Sementara terkait adanya penyitaan aset yang tak berkaitan dengan perkara, Fickar sepakat bahwa tak boleh dilakukan. Pada prinsipnya, penyitaan hanya sebatas pada aset pribadi yang terkait atau hasil kejahatan. Sedangkan aset korporasi apalagi berkaitan dengan masyarakat, seharusnya tidak bisa disita secara serampangan.
“Kejaksaan tidak boleh bermain api, sebab bisa timbul kesan dalam penanganan korupsi. Bukan mustahil muncul persepsi bahwa kejaksaan juga melakukan korupsi atau biasa disebut dengan double crime (kejahatan ganda),” ujar Fickar.

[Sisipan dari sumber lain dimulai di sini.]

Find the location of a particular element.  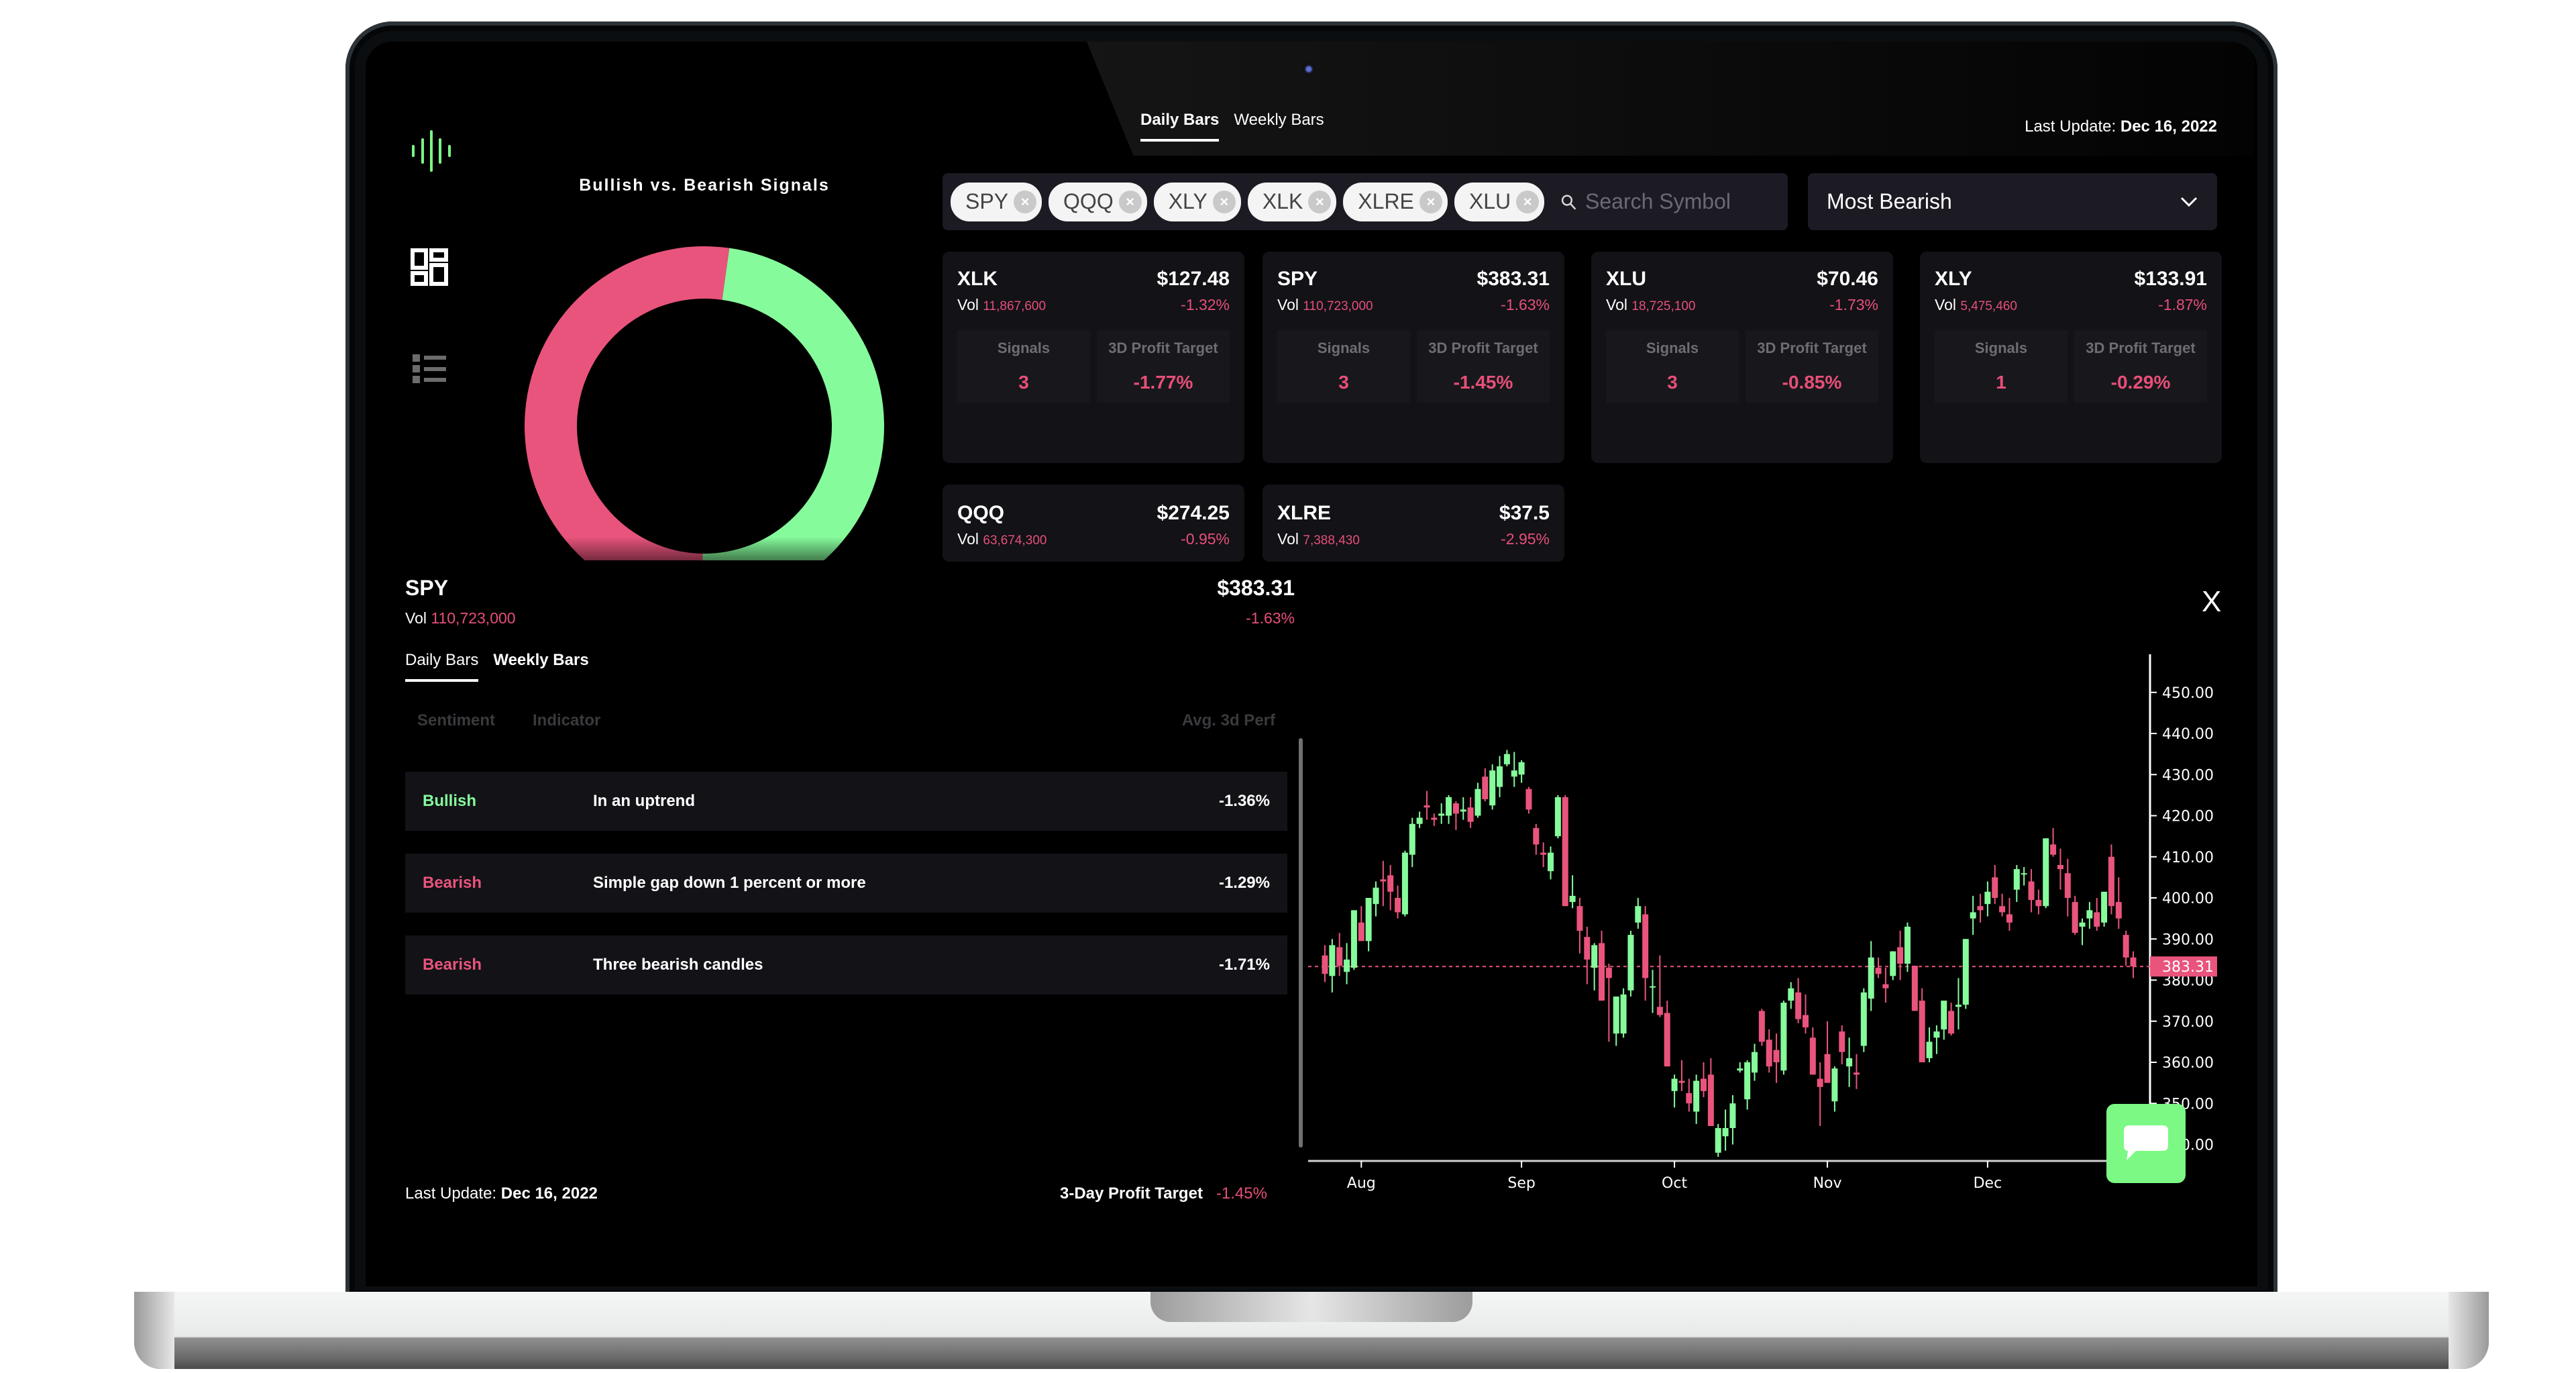

sidebar-item-list is located at coordinates (429, 371).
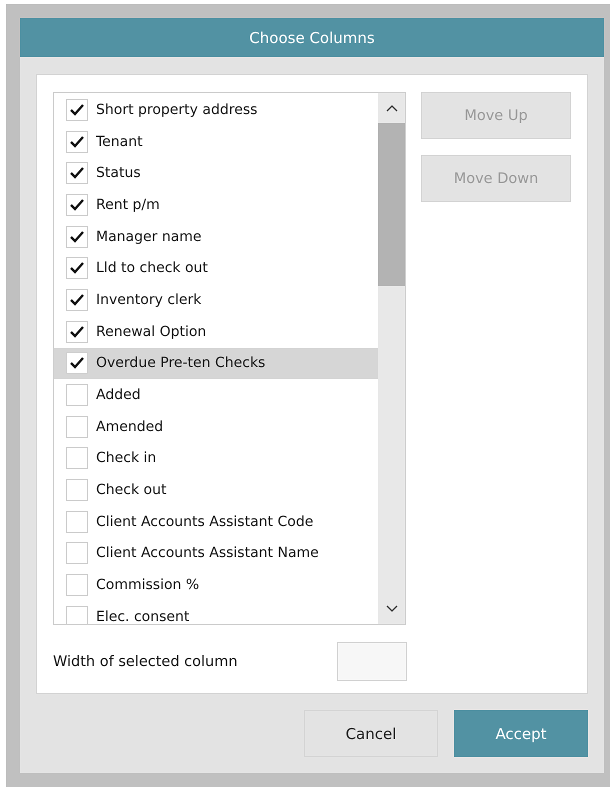 Image resolution: width=610 pixels, height=787 pixels. Describe the element at coordinates (392, 108) in the screenshot. I see `scroll-up-icon` at that location.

Penanganan kasus tersebut ditengarai mengganggu roda pasar saham dan investasi di Indonesia. Menurut Fickar, itu harus menjadi kesadaran para jaksa penyidik dan penuntut umum bahkan Jaksa Agung yang harus belajar dari banyak literatur bahwa tak boleh menyita aset korporasi secara sembrono, apalagi korporasi yang sudah ‘go public’.
“Sekali lagi saya ingatkan, yang boleh disita itu aset-aset pribadi para terduga korupsinya. Dengan begitu, tidak timbul kesan kejaksaan memanfaatkan kewenangan penyitaannya untuk melakukan tindak pidana,” tuturnya.
Hal itu menjadi diskriminasi terutama terhadap kasus-kasus yang terdakwanya tidak ditahan dan tidak disita asetnya, meskipun banyak bukti menunjukkan bahwa itu hasil dari kejahatan. “Artinya ada permainan oknum kejaksaan yang harus ditertibkan.”